The Apple Card—Apple’s hotly anticipated credit card collaboration with Goldman Sachs—is due to debut this summer.
But, as Fortune’s Adam Lashinsky pointed out to Goldman Sachs’ Harit Talwar on stage at the Brainstorm Finance conference in Montauk, N.Y., today, “It is the summer.”
Don’t read too much into the fact that we’ve yet to see the Apple Card, responded Talwar, the global head of Goldman’s consumer business. “It will be released this summer,” he emphasized. “Last I heard, it’s still summer—and we will launch [the Apple Card] in the summer.”

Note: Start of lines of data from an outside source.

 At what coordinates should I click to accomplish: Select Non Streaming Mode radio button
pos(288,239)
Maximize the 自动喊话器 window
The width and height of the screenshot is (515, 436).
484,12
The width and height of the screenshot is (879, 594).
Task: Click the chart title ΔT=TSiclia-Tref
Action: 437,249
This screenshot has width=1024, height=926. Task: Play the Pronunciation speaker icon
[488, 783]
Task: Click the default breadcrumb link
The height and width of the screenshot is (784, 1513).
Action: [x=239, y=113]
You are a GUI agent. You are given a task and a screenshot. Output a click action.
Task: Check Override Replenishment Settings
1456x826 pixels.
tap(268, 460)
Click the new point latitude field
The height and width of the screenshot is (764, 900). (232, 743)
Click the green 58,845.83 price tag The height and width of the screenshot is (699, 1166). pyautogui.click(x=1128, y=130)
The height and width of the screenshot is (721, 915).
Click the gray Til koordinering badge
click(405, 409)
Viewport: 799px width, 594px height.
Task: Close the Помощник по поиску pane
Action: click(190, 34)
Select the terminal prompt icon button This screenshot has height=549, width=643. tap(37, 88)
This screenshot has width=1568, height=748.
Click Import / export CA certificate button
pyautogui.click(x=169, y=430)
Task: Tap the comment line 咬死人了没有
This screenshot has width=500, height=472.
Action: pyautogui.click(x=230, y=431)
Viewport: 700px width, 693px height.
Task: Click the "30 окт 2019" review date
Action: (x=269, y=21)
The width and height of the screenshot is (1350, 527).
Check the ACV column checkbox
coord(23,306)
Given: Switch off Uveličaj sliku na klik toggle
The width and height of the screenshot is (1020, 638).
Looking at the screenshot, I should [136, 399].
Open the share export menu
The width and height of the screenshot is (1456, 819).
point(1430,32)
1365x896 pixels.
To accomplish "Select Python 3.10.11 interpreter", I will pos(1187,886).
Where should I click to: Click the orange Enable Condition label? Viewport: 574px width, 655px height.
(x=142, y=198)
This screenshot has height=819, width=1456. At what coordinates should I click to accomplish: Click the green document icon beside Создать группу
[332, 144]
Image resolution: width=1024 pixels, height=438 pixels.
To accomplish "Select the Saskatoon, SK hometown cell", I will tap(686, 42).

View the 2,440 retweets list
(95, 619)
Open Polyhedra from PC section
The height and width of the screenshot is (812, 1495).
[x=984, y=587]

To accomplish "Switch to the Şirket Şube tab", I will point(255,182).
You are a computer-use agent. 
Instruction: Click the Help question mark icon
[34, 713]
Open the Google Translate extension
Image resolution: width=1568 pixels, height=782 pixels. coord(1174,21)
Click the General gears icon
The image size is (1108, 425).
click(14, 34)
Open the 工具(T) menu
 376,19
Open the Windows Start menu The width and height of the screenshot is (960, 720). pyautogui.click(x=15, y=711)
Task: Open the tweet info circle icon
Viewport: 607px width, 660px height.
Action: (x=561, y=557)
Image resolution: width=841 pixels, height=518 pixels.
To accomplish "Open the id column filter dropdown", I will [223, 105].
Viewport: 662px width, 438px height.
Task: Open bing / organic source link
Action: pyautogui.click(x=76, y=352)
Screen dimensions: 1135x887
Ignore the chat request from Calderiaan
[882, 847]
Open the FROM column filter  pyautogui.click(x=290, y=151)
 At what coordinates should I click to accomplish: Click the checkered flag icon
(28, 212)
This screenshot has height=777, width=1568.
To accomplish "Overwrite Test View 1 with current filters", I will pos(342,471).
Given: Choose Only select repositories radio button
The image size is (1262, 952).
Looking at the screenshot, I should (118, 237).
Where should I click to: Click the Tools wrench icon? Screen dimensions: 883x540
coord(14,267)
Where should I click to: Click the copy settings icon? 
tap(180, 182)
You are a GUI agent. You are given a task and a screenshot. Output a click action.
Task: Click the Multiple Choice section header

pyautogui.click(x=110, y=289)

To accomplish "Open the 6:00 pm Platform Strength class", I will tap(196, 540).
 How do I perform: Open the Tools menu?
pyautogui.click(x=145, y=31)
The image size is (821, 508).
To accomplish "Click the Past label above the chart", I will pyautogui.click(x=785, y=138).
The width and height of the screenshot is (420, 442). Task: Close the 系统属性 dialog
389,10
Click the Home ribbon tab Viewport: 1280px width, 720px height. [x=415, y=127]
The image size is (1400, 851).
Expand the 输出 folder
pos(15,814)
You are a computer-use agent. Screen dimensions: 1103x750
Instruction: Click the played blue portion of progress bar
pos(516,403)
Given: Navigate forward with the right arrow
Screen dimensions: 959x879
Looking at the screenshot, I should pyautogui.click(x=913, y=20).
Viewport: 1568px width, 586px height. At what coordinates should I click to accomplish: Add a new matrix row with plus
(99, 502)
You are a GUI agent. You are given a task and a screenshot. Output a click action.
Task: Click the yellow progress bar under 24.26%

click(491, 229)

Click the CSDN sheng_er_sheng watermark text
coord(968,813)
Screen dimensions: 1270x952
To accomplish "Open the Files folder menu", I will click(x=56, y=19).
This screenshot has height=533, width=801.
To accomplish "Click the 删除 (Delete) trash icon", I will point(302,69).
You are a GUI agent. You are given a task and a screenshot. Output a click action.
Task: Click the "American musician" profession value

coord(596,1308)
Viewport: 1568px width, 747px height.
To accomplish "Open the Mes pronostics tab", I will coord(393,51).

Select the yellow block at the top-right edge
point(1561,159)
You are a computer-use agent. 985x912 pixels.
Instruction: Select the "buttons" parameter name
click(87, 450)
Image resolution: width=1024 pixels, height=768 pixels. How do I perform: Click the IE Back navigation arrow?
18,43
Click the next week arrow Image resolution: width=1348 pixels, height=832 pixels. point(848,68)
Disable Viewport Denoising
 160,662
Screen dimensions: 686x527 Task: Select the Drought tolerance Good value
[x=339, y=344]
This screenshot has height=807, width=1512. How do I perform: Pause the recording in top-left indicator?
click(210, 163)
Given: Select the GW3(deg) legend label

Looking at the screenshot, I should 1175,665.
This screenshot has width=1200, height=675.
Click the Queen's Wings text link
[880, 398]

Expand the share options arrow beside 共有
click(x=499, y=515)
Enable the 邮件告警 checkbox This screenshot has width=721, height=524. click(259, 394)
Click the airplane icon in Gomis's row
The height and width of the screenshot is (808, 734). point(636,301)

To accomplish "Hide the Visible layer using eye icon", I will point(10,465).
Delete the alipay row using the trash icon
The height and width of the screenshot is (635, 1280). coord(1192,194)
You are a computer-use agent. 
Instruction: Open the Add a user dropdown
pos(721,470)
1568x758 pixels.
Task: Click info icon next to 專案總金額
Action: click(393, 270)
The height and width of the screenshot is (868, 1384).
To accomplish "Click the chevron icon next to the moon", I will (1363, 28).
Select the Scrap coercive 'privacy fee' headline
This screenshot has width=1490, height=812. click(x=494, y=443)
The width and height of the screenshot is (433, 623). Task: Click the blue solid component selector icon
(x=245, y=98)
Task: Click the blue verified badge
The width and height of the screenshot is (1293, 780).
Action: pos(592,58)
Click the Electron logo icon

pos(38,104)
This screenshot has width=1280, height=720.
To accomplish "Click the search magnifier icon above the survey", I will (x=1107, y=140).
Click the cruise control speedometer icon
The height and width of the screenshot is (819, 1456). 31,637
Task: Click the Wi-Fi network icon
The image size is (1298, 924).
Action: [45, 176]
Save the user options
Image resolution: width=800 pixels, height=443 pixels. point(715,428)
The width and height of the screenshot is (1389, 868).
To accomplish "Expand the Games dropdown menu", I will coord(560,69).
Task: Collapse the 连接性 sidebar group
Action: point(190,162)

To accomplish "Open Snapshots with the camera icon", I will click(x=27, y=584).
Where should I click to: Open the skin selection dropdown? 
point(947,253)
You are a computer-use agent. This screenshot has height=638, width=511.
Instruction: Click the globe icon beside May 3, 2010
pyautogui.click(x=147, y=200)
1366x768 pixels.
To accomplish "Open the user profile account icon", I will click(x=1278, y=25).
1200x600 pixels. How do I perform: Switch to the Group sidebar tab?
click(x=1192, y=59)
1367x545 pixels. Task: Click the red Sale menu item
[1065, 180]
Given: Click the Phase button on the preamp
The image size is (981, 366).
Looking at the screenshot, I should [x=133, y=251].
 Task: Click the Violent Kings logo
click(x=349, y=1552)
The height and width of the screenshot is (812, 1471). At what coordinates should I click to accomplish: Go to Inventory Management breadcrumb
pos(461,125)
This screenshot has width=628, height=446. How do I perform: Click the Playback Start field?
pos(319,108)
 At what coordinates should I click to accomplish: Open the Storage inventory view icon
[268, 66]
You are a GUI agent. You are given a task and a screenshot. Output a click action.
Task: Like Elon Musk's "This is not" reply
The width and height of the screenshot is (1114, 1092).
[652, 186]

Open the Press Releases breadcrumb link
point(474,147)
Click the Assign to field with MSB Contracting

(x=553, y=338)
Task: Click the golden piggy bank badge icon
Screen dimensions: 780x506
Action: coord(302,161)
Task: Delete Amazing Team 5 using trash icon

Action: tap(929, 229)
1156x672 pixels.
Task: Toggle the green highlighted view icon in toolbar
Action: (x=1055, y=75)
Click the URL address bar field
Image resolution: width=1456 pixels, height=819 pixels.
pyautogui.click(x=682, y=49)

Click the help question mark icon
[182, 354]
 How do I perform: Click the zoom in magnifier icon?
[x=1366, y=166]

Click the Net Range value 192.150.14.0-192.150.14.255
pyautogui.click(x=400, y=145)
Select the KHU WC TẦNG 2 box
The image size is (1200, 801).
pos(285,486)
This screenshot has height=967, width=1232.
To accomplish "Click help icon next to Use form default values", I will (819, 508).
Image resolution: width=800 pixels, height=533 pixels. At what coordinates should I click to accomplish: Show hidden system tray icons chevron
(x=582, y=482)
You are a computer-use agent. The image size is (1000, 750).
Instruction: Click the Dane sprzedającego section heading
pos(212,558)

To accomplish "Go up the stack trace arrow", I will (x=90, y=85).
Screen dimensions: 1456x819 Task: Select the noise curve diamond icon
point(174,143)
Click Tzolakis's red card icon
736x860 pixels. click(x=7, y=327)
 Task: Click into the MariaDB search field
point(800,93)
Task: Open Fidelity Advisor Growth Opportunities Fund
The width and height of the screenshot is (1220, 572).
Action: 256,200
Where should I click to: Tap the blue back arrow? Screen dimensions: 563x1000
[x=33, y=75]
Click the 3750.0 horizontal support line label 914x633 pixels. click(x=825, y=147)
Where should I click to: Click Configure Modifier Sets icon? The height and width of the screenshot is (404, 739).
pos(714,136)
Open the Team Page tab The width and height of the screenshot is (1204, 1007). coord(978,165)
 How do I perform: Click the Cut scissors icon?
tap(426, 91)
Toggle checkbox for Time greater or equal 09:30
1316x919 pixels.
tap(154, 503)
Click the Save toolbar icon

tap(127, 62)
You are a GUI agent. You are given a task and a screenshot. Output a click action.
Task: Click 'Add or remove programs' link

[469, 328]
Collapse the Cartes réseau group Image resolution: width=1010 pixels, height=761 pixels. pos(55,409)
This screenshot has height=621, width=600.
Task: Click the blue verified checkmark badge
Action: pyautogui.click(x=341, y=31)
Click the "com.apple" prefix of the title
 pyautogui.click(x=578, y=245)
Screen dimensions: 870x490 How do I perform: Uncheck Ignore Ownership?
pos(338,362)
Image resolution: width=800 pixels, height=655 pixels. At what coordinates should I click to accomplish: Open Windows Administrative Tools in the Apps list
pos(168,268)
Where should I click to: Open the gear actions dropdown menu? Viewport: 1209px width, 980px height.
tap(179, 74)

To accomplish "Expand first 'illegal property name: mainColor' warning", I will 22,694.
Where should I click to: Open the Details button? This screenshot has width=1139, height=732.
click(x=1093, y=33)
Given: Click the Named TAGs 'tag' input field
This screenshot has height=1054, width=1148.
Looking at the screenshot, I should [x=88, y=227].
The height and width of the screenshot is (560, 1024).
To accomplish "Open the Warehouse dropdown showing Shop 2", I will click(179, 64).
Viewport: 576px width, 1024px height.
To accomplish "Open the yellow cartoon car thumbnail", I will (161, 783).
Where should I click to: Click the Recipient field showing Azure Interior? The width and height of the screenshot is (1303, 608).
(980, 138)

Some have wondered whether the Apple Card, in its quest to be consumer-friendly, is in fact too consumer-friendly. Featuring virtually no fees and robust cash-back rewards, there are questions on how the venture will become profitable (Citigroup reportedly pulled out of talks with Apple on the project due to such fears). But Talwar said Goldman is “delighted” to partner with Apple and envisions the credit card benefiting enormously from the tech giant’s massive consumer footprint.
“The Apple Card is uniquely integrated in the Apple ecosystem; it’s the best card to use with the iPhone,” he said. “It is a card that helps consumers manage spending and borrowing in a far more responsible way. It is about ease, and being on the side of the consumer.”
Convenience is at the core of the investment banking giant’s pivot into the realm of consumer banking, which launched three years ago and has yielded businesses like Marcus by Goldman Sachs. The branchless online bank now offers personal loans and savings accounts to more than 4 million customers, and Talwar said Goldman’s consumer division thinks of itself “as a 150-year-old startup” keen on disrupting the consumer banking space.
“Our purpose is to disrupt the distribution and consumption of financial services—pretty much what Amazon has done, and is doing, to retail, or what Apple did to the music industry,” he said. “We believe we can do that.”
Goldman believes it can achieve those lofty aims, Talwar noted, because it’s entered an industry where more than 70% of millennials “would rather visit the dentist than their bank branch,” a state of affairs that he described as “sad.”
“When we look at the consumer financial services business, we’re very, very, very focused on making life easier for the consumer,” he added. “What consumers want is simple [and] transparent, not complex, [which is] what they get from the banking industry as a whole. When they see complexity, they lose trust.”